- Exercise description
When a line of the records below contains the string "Fernglas", copy that whole line.

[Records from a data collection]
▬▬▬▬▬▬

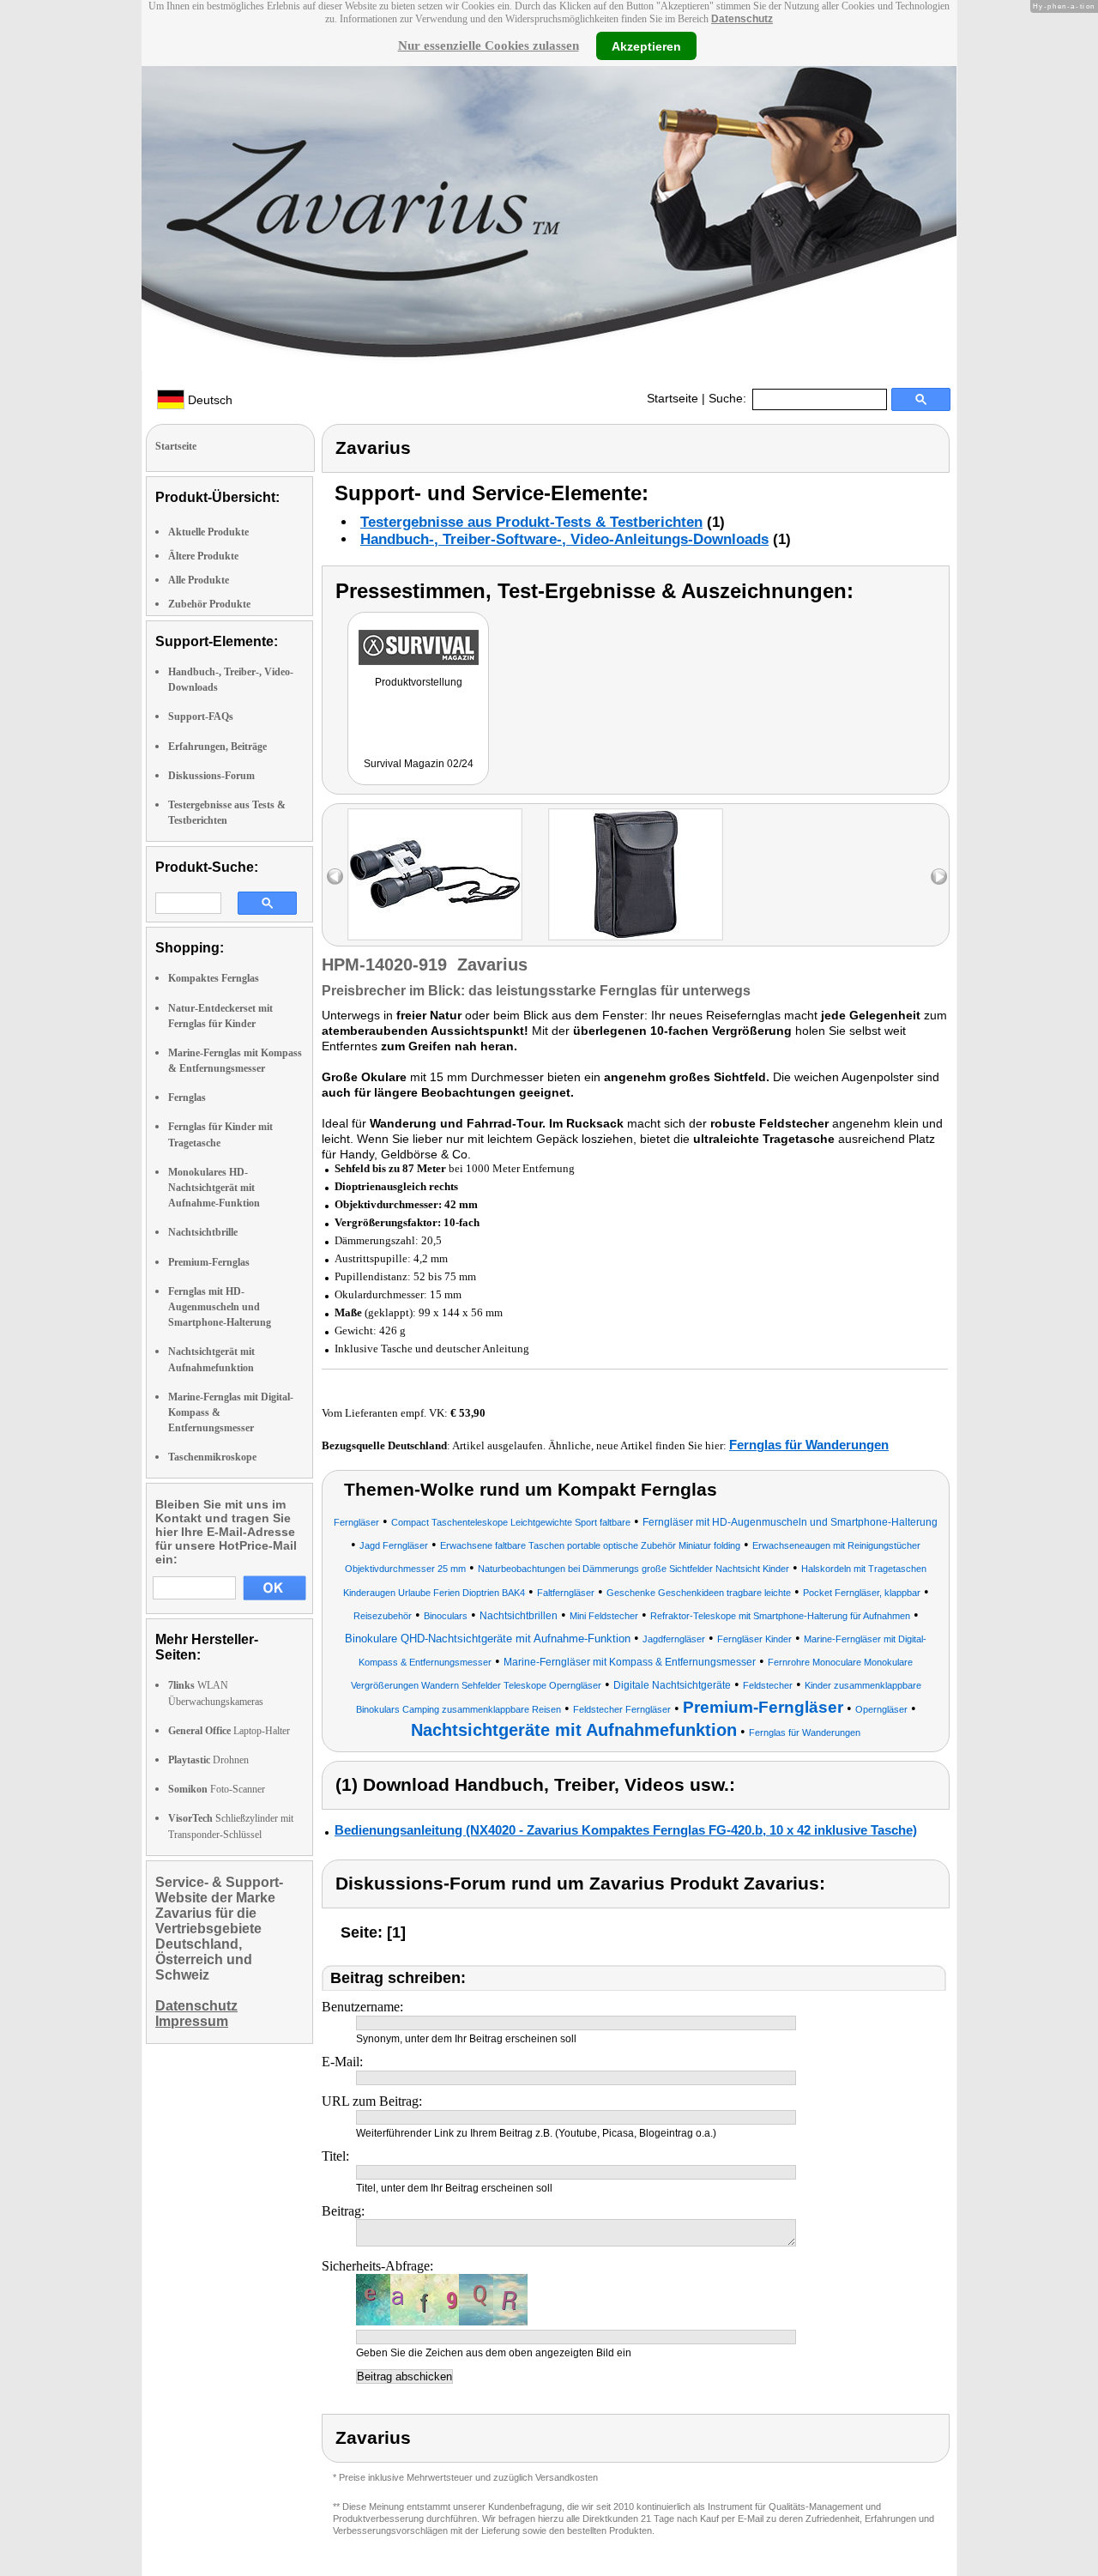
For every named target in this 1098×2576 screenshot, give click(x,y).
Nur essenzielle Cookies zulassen (488, 45)
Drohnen (208, 1760)
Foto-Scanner (216, 1789)
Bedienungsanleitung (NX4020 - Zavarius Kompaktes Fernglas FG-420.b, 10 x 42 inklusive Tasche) (626, 1830)
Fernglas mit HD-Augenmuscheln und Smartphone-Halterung (219, 1306)
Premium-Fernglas (209, 1262)
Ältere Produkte (203, 556)
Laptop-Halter (229, 1731)
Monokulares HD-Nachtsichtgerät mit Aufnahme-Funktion (214, 1187)
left (335, 876)
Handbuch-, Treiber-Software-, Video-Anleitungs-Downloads (564, 539)
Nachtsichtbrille (203, 1232)
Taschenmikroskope (212, 1457)
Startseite (672, 398)
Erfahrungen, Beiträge (217, 747)
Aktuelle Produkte (208, 532)
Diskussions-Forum (211, 776)
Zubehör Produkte (209, 604)
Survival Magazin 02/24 (419, 764)
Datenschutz (742, 19)
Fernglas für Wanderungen (809, 1444)
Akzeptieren (646, 45)
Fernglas (187, 1097)
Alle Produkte (198, 580)
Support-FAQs (200, 717)
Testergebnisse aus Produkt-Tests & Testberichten (531, 522)
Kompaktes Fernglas (213, 978)
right (939, 876)
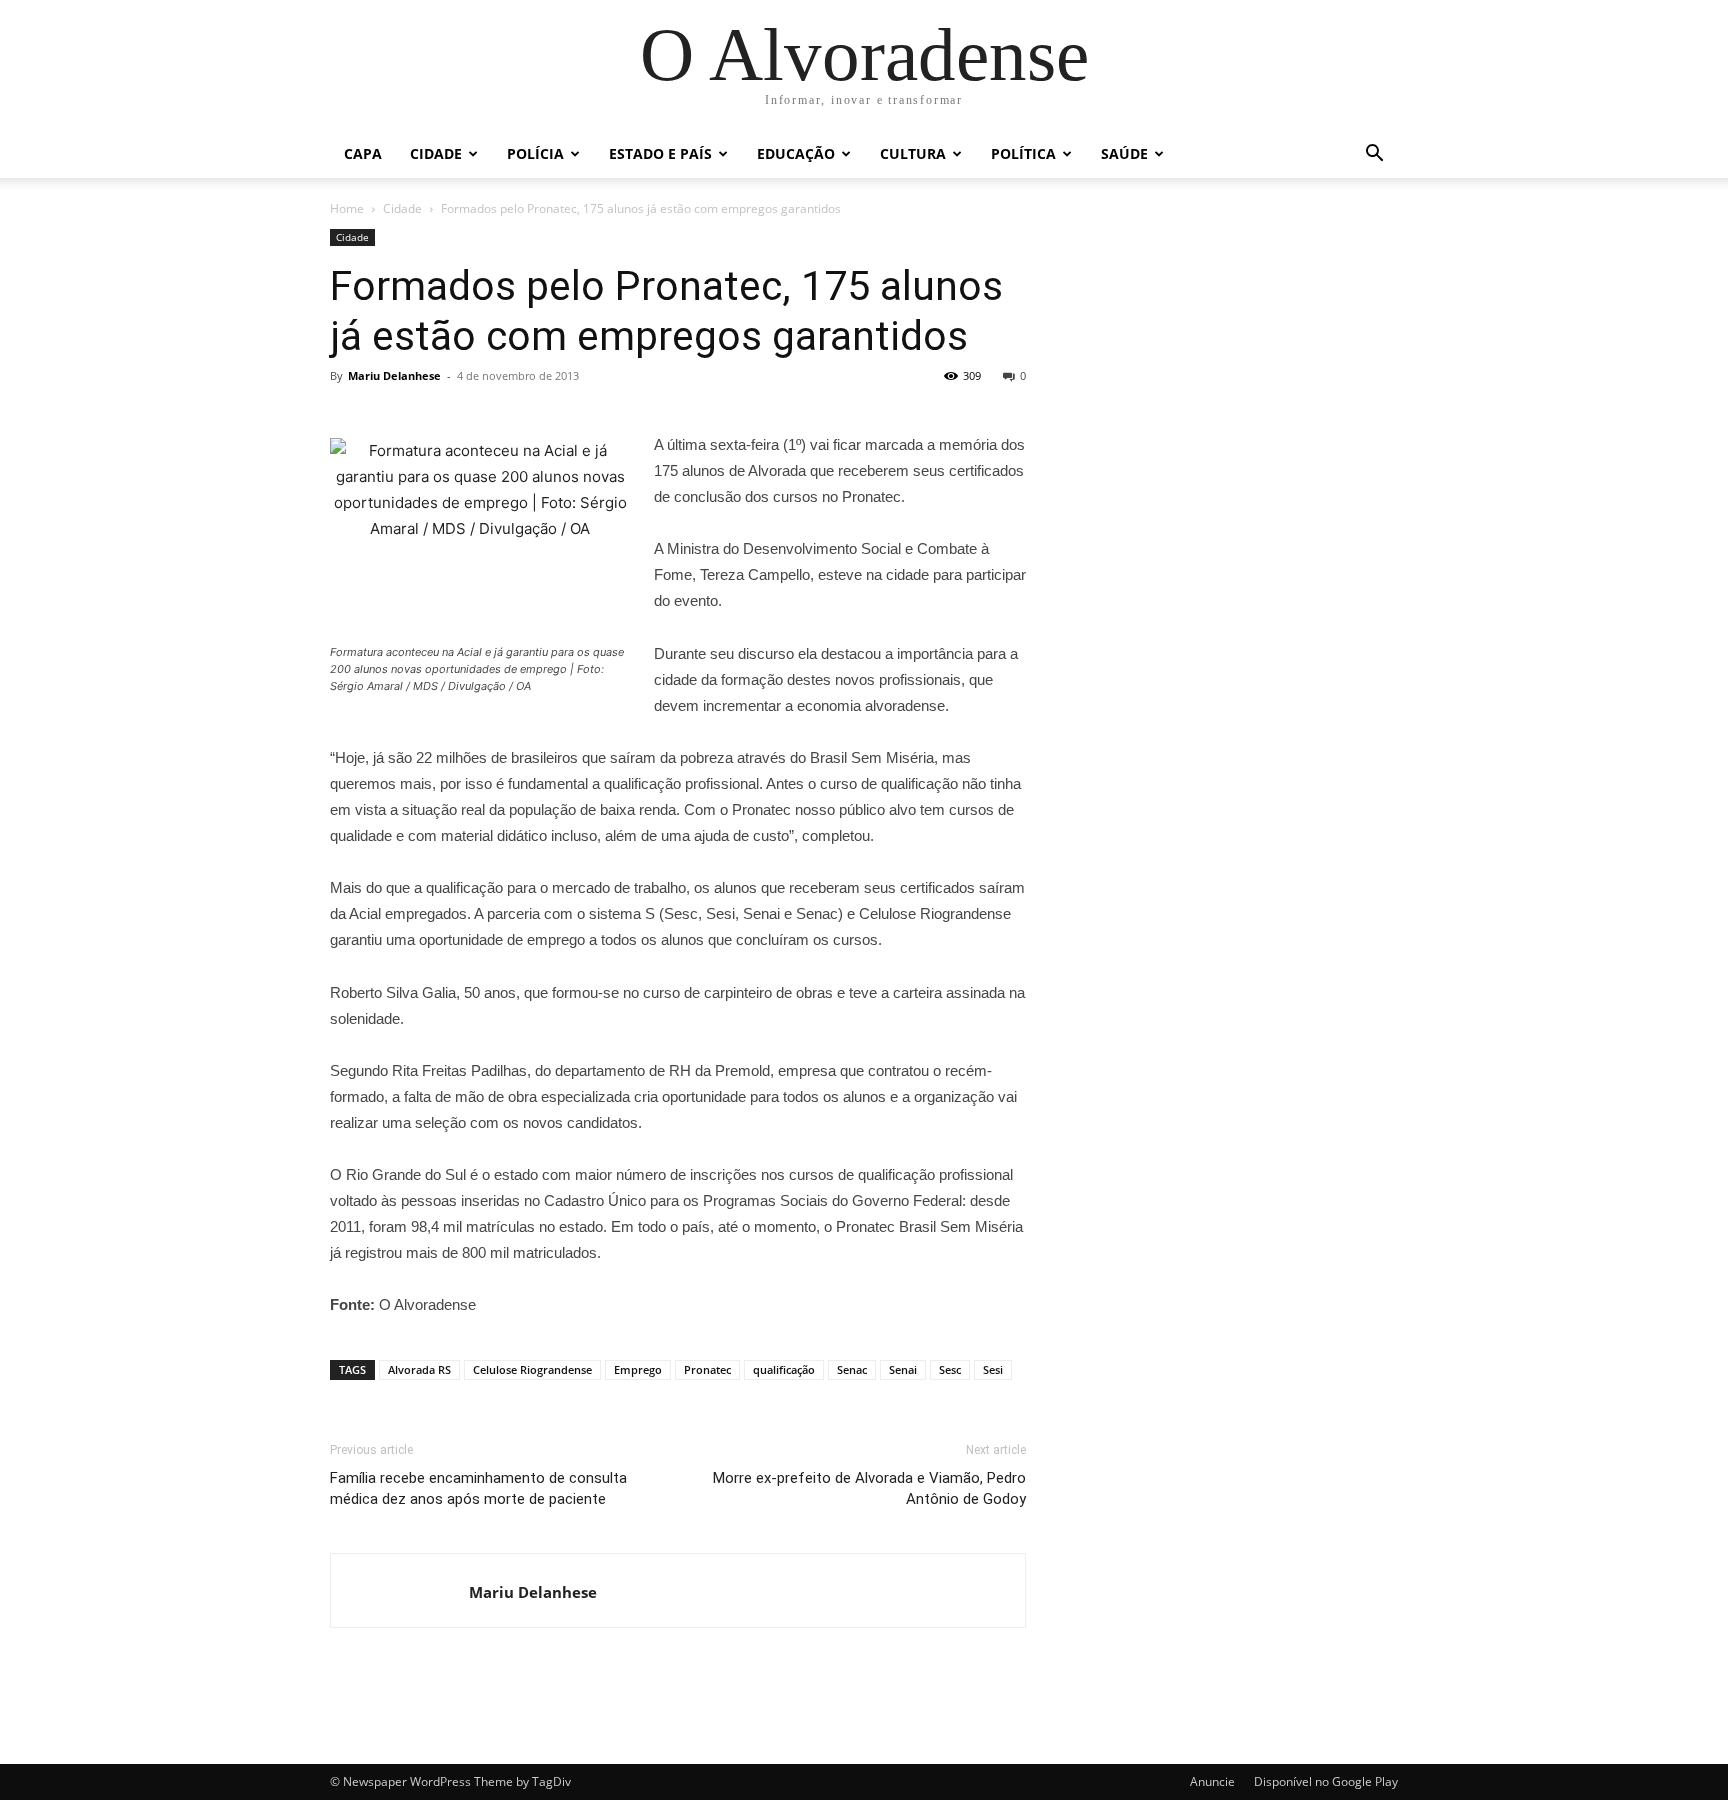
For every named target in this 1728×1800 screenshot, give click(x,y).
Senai (903, 1369)
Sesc (950, 1369)
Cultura (913, 153)
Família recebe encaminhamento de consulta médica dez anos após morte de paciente (478, 1488)
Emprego (638, 1369)
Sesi (993, 1369)
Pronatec (707, 1369)
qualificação (784, 1369)
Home (347, 208)
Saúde (1124, 153)
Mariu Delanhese (394, 375)
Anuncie (1212, 1781)
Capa (363, 153)
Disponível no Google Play (1326, 1781)
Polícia (535, 153)
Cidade (436, 153)
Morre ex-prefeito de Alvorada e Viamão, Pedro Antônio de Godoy (869, 1488)
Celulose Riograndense (532, 1369)
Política (1023, 153)
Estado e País (660, 153)
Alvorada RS (419, 1369)
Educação (796, 153)
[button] (1374, 155)
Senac (852, 1369)
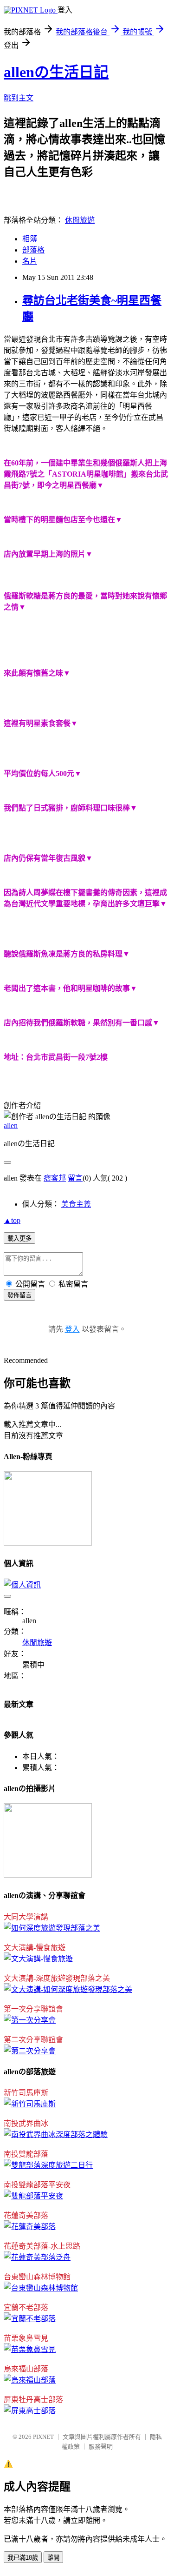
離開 (53, 2557)
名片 (29, 261)
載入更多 (19, 1238)
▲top (12, 1220)
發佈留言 (19, 1295)
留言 (75, 1178)
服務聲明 (101, 2446)
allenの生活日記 (56, 72)
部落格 (33, 250)
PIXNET (43, 2436)
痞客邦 (55, 1178)
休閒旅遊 (80, 220)
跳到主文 (18, 98)
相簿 (29, 239)
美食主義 (76, 1204)
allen (11, 1125)
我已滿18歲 (22, 2557)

▬▬▬▬▬▬

- Exercise response
Bedienungsanleitung (NX4020 - Zavarius Kompaktes Fernglas FG-420.b, 10 x 42 inklusive Tasche) (626, 1830)
Fernglas mit HD-Augenmuscheln und Smartphone-Halterung (219, 1306)
Premium-Fernglas (209, 1262)
Fernglas für Wanderungen (809, 1444)
Fernglas (187, 1097)
Kompaktes Fernglas (213, 978)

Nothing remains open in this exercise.